Ketua Seksi Diklat PWI Lebak, Mohamad Iyos Rosyid menjelaskan, bahwa peran pers adalah menjaga nilai-nilai persatuan, menangkal berita-berita hoax atau provokatif yang dapat memecah belah bangsa dan negara. Optimalisasi sosialisasi peran keberagaman dan keharmonisan di wilayah Kabupaten Lebak ini sangat penting di rasa agar nilai persatuan terus tumbuh dalam kehidupan bermasyarakat.
“Alhamdulillah, Kabupaten Lebak saat ini memiliki tiga contoh moderasi beragama yaitu di Kecamatan Rangkasbitung, Kecamatan Maja, dan Kecamatan Leuwidamar. Dimana masyarakat berdampingan dan hidup harmonis dalam bingkai bhineka tunggal Ika. Ini adalah sebuah anugerah yang harus kita syukuri bersama bahwa perbedaan adalah khasanah harmoni yang indah,” ungkap Yosa.

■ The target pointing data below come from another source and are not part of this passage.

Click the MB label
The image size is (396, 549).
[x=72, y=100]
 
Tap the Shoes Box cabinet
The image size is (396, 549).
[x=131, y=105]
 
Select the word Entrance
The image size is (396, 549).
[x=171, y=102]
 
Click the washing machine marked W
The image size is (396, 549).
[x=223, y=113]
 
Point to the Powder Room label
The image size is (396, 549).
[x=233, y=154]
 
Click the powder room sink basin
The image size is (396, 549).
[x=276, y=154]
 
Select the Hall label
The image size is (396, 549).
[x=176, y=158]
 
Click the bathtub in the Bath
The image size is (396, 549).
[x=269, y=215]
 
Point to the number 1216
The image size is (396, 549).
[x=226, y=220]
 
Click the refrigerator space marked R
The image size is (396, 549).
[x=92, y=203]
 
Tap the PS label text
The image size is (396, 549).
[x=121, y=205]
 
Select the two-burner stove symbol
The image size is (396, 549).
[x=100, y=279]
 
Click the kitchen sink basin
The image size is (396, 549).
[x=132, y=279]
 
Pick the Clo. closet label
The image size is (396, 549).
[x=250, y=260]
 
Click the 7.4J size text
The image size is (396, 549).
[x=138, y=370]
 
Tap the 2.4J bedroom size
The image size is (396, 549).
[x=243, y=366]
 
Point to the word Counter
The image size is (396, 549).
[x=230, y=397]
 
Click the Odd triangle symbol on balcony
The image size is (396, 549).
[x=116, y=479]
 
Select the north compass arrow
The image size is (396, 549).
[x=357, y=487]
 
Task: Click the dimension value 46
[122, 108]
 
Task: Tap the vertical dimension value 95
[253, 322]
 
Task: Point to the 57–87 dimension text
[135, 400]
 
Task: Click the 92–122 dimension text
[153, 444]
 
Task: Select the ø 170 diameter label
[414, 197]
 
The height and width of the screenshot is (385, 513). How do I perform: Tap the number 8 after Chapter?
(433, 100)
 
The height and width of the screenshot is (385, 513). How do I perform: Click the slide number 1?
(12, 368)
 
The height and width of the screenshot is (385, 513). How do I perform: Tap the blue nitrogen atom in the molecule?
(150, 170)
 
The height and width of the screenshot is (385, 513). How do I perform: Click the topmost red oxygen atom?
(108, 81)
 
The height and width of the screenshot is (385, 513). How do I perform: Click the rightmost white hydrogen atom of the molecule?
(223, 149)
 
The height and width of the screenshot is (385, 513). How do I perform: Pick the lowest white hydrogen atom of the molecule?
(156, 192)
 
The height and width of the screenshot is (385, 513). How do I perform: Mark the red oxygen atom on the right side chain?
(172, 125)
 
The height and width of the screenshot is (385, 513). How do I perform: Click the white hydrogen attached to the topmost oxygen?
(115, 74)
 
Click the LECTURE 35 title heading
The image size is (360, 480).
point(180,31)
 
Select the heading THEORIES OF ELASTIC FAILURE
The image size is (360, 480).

Ipda Hari Mulyono, Katim 2 Idensos Densus 88, menjelaskan, bahwa peran Densus adalah mendeteksi hal-hal yang ingin memecah belah nilai persatuan, pencegahan paham radikalisme yang mau mencoba memecahkan nilai toleransi yang sudah dibangun.
“Sesuai dengan program Presiden Prabowo dan Wakil Presiden Gibran tentang harmonisasi dan toleransi yang terkandung dalam Aswa Cita maka peran Densus sudah jelas untuk menjaga agar kerukunan umat beragama ini dapat dirasakan oleh semua elemen masyarakat. Kabupaten Lebak ini adalah representatif keberagaman yang menjadi role model di Provinsi Banten. Maka nilai-nilai baik harus terjaga selalu,” ujar Ipda Hari Mulyono.
Sementara itu, H. Sukanta selaku Kepala Bakesbangpol Lebak mengatakan, pihaknya setiap bulan menyelenggarakan dialog dan pembinaan antar umat beragama di masing-masing kecamatan, karena masyarakat di daerah itu pluralisme dan heterogen keanekaragaman perbedaan suku, bahasa, budaya, agama dan sosial, namun hingga kini tetap bersatu dan hidup rukun serta damai.
“Bahkan, pendirian tempat ibadah sementara di Desa Curugbadak, Kecamatan Maja sangat damai. Pemerintah
daerah terus melestarikan nilai-nilai harmonisasi dengan melakukan pembinaan dan dialog agar kehidupan
keragaman tersebut untuk memperkokoh persatuan dan kesatuan. Kami mengapresiasi bahwa Lebak menjadi
percontohan harmonisasi antar umat beragama di Banten,” pungkasnya. (Apuh)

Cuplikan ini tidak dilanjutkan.